**About this task**: Repeat word for word the line with "You are a computer-use agent. The height" and every line after it until the records below run out.

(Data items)
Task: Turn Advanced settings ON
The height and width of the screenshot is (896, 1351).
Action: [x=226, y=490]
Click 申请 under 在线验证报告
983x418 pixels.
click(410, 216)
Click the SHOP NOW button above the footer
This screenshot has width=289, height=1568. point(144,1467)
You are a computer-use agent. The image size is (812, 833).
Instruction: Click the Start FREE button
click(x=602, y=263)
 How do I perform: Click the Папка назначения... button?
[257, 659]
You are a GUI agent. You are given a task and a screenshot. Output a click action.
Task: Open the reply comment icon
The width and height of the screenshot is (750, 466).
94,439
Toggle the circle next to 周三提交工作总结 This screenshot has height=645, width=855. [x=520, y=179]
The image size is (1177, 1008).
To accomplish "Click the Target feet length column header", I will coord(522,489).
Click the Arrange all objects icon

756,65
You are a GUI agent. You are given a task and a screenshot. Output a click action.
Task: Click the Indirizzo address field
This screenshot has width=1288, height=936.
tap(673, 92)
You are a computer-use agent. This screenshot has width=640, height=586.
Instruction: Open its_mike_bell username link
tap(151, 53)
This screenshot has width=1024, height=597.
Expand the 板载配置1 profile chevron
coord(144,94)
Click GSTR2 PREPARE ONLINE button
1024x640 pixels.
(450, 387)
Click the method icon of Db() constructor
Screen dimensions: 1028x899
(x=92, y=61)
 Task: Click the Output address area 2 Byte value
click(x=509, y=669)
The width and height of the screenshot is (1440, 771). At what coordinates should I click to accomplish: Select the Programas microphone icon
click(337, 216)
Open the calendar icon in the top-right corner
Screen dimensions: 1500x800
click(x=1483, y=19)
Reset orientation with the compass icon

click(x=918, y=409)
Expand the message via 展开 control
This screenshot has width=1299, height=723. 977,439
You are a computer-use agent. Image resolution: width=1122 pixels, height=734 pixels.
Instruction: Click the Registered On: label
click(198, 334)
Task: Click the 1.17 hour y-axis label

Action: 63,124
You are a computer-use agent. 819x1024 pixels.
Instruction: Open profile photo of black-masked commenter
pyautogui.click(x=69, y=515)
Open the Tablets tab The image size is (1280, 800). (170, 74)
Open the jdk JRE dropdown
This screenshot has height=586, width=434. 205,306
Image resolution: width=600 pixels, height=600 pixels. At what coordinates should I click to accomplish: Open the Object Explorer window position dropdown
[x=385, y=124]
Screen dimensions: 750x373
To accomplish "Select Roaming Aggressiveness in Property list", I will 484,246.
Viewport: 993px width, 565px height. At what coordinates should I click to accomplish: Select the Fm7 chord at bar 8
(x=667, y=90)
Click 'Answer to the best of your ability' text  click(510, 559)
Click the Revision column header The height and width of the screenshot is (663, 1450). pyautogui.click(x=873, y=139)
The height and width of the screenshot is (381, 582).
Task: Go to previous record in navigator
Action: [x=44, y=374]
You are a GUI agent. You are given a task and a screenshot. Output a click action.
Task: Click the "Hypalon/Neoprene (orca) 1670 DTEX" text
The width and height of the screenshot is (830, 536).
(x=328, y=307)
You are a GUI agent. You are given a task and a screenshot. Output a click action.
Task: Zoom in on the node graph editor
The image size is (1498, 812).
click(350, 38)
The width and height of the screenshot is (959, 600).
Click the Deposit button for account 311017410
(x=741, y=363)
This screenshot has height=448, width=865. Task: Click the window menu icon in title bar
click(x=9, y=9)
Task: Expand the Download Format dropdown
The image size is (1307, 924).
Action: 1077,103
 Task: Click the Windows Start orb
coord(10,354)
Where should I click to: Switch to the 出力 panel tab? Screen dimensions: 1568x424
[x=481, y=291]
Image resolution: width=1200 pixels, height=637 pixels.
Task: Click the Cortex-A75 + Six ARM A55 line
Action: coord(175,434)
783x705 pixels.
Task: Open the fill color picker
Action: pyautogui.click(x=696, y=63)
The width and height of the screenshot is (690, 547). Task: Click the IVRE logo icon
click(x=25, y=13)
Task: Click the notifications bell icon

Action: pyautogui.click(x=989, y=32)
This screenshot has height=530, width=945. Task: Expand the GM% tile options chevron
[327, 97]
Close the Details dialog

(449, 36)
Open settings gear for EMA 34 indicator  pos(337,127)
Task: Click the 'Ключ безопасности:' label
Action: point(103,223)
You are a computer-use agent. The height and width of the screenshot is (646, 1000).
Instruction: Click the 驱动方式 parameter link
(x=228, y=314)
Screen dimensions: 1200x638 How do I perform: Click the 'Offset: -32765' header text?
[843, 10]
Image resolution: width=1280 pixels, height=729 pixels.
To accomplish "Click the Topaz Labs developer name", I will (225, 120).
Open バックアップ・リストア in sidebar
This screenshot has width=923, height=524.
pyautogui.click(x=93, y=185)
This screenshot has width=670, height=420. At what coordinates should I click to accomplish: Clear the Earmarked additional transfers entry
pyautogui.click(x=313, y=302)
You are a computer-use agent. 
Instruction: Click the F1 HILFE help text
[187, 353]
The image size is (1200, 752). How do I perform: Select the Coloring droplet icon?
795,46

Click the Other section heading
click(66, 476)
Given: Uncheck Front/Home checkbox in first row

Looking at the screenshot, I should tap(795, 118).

**Answer space**:
You are a computer-use agent. The height and width of the screenshot is (646, 1000).
Instruction: Click the 驱动方式 parameter link
(x=228, y=314)
Screen dimensions: 1200x638 How do I perform: Click the 'Offset: -32765' header text?
[843, 10]
Image resolution: width=1280 pixels, height=729 pixels.
To accomplish "Click the Topaz Labs developer name", I will (225, 120).
Open バックアップ・リストア in sidebar
This screenshot has width=923, height=524.
pyautogui.click(x=93, y=185)
This screenshot has width=670, height=420. At what coordinates should I click to accomplish: Clear the Earmarked additional transfers entry
pyautogui.click(x=313, y=302)
You are a computer-use agent. 
Instruction: Click the F1 HILFE help text
[187, 353]
The image size is (1200, 752). How do I perform: Select the Coloring droplet icon?
795,46

Click the Other section heading
click(66, 476)
Given: Uncheck Front/Home checkbox in first row

Looking at the screenshot, I should tap(795, 118).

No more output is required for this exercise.